## BEGIN SELECTED EXCERPT
Learning Elixir's Supervisors

Sep 16, 2017

One of the things I struggled with when building our first elixir application was getting our Rabbit code to be properly supervised and resilient to failure. The pattern we generally follow is 1 connection and N workers, where each worker has a channel derived from the connection. The workers, which can be publishers (we normally only have 1) or consumers (we normally ave many) are dependent on the connection but independent of each other.

My first iteration worked, but wasn't the most elegant. I've since had a chance to revisit the code and thought it would make for good writing (and perhaps good reading).

Given the dependencies described above, the first thing we can do is build a supervisor tree:

defmodule App.Queue.Supervisor do
  use Supervisor

  def start_link() do
    Supervisor.start_link(__MODULE__, [], name: __MODULE__)
  end

  def init(_) do
    children = [
      worker(App.Queue.Connection, []),
      supervisor(App.Queue.WorkerSupervisor, [])
    ]

    supervise(children, strategy: :rest_for_one)
  end
end

defmodule App.Queue.WorkerSupervisor do
  use Supervisor

  def start_link() do
    Supervisor.start_link(__MODULE__, [], name: __MODULE__)
  end

  def init(_) do
    children = [
      worker(App.Queue.Publisher, []),
      worker(App.Queue.Consumers.Spice, []),
      worker(App.Queue.Consumers.Saiyans, []),
    ]
    supervise(children, strategy: :one_for_one)
  end
end

These are split up so that the correct strategy can be applied to each group. Starting from the bottom, if one worker is forced to restart, there's no reason to also restart the other workers. Thus, we pick the one_for_one strategy. The rest_for_one strategy that we use in our first Supervisor means that if one process fails and is restarted, all processes defined after it are also restarted. For this reason, we put the connection first. If the App.Queue.Connection process is restarted, then the App.Queue.WorkerSupervisor will also be restarted. But the reverse isn't true.

If we were to put all of the above in a single supervisor and kept the rest_for_one strategy, it would mean that the Saiyans consumer would be restarted whenever the Spice consumer was. This isn't what we want.

The above is a start, but now we need to dig into our actual processes. The first one that we'll look at, and also the most critical, is the App.Queue.Connection process. We'll be using this AMQP library. Our following examples will expose you to the parts of its API that you need to know with respect to this post.

A naïve implementation of our connection worker could look like:

defmodule App.Queue.Connection do
  use GenServer

  def start_link() do
    GenServer.start_link(__MODULE__, [], name: __MODULE__)
  end

  def init(_) do
    # returns {:ok, conn} on success and {:error, err} on failure
    AMQP.Connection.open("amqp://....")
  end
end

The issue with this code is that if the connection fails, nothing happens until we try to use it. The supervisor is monitoring our process, not the connection. We could change the code to do:

def init(_) do
  {:ok, conn} = AMQP.Connection.open("amqp://....")
  Process.link(conn.pid)
  {:ok, conn}
end

By linking our Connection process to the underlying connection, we ensure that when the underlying connection dies, our connection process will also die. At first glance, this might seem like the right approach. Our process will die, the supervisor will restart it and it'll restart each worker which can use the new connection to get new channels. However, it probably isn't what you want.
## END SELECTED EXCERPT
* EXERCISE REQUIREMENTS
(1) Copy out the Elixir supervisors post from "If we were to" through "to this post.".
(2) Answer these questions about the Elixir supervisors post:
(a) What pattern of connections and workers does the author generally follow?
(b) Which restart strategy does App.Queue.WorkerSupervisor use?
(c) What call links the Connection process to the underlying connection?
## BEGIN DATA SUPPLIED
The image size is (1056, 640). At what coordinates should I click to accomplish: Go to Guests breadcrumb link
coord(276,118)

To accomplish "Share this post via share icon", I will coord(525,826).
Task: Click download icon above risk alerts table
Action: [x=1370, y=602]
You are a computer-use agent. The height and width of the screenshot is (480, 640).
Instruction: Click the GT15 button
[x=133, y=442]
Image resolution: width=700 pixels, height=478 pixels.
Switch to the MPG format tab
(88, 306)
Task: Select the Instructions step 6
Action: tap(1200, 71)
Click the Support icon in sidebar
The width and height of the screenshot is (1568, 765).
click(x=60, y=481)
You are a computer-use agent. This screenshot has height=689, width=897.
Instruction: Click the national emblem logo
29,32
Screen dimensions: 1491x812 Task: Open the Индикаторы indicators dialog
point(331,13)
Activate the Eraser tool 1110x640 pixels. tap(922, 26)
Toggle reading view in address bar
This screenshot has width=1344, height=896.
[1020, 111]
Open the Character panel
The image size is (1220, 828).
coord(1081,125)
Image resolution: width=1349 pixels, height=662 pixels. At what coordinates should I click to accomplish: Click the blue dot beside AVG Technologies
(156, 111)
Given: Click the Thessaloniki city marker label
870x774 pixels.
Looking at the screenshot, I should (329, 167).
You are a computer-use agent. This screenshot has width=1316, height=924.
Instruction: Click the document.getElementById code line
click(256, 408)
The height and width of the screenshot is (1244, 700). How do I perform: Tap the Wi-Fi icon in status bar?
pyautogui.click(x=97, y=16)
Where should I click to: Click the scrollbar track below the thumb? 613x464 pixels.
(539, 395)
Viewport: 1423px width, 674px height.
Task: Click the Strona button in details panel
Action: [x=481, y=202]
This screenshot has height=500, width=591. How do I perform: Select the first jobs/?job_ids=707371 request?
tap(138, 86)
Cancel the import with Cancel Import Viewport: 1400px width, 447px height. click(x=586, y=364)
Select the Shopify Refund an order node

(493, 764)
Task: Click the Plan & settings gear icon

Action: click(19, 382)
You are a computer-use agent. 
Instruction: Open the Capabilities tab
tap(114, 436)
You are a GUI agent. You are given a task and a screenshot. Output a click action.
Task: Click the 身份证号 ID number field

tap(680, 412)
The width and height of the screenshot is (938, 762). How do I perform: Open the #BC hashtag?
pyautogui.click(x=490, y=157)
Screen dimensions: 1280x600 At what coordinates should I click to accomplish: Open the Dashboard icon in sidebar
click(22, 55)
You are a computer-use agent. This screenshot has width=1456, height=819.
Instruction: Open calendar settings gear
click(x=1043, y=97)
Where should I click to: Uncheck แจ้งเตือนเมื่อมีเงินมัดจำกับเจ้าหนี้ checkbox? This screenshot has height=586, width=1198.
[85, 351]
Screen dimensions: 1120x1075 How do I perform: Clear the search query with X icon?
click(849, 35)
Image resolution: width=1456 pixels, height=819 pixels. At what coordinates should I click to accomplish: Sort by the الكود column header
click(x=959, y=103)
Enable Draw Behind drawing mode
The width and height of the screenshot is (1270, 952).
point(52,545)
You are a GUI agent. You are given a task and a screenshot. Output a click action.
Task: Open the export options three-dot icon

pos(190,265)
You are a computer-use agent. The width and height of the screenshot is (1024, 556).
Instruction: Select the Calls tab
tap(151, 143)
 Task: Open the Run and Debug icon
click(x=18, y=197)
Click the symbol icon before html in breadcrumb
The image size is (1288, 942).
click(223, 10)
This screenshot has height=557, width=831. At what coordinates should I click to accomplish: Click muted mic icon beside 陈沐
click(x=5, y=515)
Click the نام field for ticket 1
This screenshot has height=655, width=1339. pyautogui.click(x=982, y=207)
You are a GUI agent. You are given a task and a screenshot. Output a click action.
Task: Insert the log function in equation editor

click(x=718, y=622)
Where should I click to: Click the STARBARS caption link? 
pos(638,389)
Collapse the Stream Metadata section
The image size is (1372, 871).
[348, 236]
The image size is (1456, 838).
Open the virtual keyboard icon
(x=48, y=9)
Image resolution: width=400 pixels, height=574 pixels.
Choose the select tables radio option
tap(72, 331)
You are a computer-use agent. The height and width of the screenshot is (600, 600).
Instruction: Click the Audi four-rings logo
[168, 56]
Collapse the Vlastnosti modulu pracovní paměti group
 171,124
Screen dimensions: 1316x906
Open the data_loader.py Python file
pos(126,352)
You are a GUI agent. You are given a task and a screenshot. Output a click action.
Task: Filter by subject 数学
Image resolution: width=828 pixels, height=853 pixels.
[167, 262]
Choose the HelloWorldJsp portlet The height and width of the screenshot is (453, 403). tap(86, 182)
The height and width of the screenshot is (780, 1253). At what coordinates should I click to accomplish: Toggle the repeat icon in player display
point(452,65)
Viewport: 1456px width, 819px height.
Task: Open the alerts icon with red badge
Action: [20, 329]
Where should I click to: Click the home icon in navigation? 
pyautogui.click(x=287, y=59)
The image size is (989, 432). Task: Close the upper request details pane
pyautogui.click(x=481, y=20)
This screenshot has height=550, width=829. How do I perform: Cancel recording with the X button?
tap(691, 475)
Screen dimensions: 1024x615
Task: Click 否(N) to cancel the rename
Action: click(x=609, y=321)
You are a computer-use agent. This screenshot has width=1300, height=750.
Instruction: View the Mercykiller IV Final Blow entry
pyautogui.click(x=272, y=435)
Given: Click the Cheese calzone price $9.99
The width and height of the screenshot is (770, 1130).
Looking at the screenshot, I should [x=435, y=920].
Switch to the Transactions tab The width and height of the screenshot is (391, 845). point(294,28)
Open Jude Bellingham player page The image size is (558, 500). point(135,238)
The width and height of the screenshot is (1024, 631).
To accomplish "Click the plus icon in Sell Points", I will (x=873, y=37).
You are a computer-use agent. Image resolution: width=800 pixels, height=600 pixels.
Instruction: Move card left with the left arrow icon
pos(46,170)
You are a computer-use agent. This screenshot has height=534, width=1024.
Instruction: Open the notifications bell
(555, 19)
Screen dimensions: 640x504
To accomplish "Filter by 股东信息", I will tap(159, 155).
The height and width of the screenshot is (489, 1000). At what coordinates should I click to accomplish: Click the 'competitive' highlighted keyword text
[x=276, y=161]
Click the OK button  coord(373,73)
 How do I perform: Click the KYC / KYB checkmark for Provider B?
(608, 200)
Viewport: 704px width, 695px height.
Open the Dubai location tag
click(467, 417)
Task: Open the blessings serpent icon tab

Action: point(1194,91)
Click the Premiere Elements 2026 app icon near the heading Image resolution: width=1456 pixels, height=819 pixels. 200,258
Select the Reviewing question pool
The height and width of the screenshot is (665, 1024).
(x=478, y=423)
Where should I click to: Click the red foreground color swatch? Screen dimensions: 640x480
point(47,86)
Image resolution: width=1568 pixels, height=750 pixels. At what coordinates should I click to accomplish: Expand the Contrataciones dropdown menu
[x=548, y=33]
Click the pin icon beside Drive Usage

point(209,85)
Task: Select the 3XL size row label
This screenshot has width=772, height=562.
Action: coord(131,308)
## END DATA SUPPLIED
* WORKED ANSWERS
(1)
If we were to put all of the above in a single supervisor and kept the rest_for_one strategy, it would mean that the Saiyans consumer would be restarted whenever the Spice consumer was. This isn't what we want.

The above is a start, but now we need to dig into our actual processes. The first one that we'll look at, and also the most critical, is the App.Queue.Connection process. We'll be using this AMQP library. Our following examples will expose you to the parts of its API that you need to know with respect to this post.

(2)
(a) One connection and N workers, with each worker having a channel derived from the connection.
(b) The one_for_one strategy.
(c) Process.link(conn.pid)